Outdoor theatre is a summer tradition like eating strawberries, speculating over Andy Murray’s hip and complaining about the weather (whatever the weather). Iris Theatre, who each year bring two productions to Covent Garden’s St Paul’s Church – also known as the Actors’ Church – are very much a part of this, with the added advantage of having a very pretty garden-slash-churchyard to perform in.
The company’s ‘The Hunchback of Notre Dame’ is given a sort-of meta flourish by being staged as if an 1830s band of travelling players were putting on a show based on Victor Hugo’s famous Parisian novel (so the performers are performing as performers, got it?).

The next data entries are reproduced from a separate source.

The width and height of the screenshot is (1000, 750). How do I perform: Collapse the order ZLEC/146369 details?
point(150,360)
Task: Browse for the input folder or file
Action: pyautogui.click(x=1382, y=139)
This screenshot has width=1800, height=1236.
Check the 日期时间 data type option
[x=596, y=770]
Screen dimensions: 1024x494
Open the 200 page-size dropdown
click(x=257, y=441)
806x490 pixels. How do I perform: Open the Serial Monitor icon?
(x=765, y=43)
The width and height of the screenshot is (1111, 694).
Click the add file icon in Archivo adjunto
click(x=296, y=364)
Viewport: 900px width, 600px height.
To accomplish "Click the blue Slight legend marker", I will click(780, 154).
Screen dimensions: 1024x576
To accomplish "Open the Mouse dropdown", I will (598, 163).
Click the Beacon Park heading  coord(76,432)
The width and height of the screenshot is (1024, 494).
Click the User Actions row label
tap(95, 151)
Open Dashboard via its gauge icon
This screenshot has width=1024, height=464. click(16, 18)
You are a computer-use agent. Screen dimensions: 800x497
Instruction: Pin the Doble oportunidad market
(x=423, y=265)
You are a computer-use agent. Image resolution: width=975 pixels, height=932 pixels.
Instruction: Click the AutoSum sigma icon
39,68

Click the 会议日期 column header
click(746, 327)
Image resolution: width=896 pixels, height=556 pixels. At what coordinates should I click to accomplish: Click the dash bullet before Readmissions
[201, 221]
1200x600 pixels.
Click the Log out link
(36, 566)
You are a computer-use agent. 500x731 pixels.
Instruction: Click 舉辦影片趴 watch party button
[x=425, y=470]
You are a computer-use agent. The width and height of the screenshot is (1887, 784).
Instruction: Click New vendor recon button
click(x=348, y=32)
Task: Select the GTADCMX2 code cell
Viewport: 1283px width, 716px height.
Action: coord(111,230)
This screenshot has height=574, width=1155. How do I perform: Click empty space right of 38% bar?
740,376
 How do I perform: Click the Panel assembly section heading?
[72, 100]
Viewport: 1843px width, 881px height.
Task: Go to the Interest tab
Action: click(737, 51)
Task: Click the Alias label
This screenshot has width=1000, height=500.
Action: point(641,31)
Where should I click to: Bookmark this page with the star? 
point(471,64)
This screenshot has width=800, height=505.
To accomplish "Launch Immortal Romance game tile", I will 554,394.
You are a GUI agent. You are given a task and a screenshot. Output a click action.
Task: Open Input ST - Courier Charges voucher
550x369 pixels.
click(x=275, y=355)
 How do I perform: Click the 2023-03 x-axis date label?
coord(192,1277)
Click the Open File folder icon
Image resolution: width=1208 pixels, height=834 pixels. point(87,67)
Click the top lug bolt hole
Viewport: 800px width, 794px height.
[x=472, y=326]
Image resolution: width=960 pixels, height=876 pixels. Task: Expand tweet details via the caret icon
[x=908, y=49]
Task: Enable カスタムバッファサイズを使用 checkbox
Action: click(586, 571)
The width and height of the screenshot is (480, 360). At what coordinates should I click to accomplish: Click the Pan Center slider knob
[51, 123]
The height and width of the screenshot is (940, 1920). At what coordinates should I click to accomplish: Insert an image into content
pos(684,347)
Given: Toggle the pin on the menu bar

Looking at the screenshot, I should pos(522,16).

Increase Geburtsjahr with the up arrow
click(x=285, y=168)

Apart from this, Benjamin Polya’s adaptation is a fairly faithful – if simplified – version of the original, with a changed ending. There’s the beautiful woman Esmerelda (Izzy Jones), the hunchback named Quasimodo (Robert Rhodes), evil priest Frollo (Ed Bruggemeyer) and a maybe-evil-but-then-not nun Sister Gudule (Darrie Gardner). Quasimodo, Frollo and Phoebus, a swaggering soldier, all fall for Esmerelda and, well, anarchy ensues. There’s also a goat.
The action moves around the church grounds fairly regularly, promenading between a courtroom, a nice town square where they do the singing and a not-so-nice town square where they do the hanging. The whole shebang has the air of almost being a pantomime at points – the crowd whistle, boo and cheer, there’s a bagful of audience interaction and the acting is often deliberately OTT and slapsticky. Stripped down to its bones, the language of the story often jars to 2019 ears, especially the constant mentions of beguiling gypsy women and disfigured hunchbacks.
This is not, it’s fair to say, a particularly engrossing or moving piece of theatre. But its enjoyable aspects are about: you’re in a hidden garden! There are fairy lights! And streamers! You can drink prosecco from a disposable coffee cup! It’s Covent Garden! It’s the British summer! And it didn’t *fingers crossed* rain.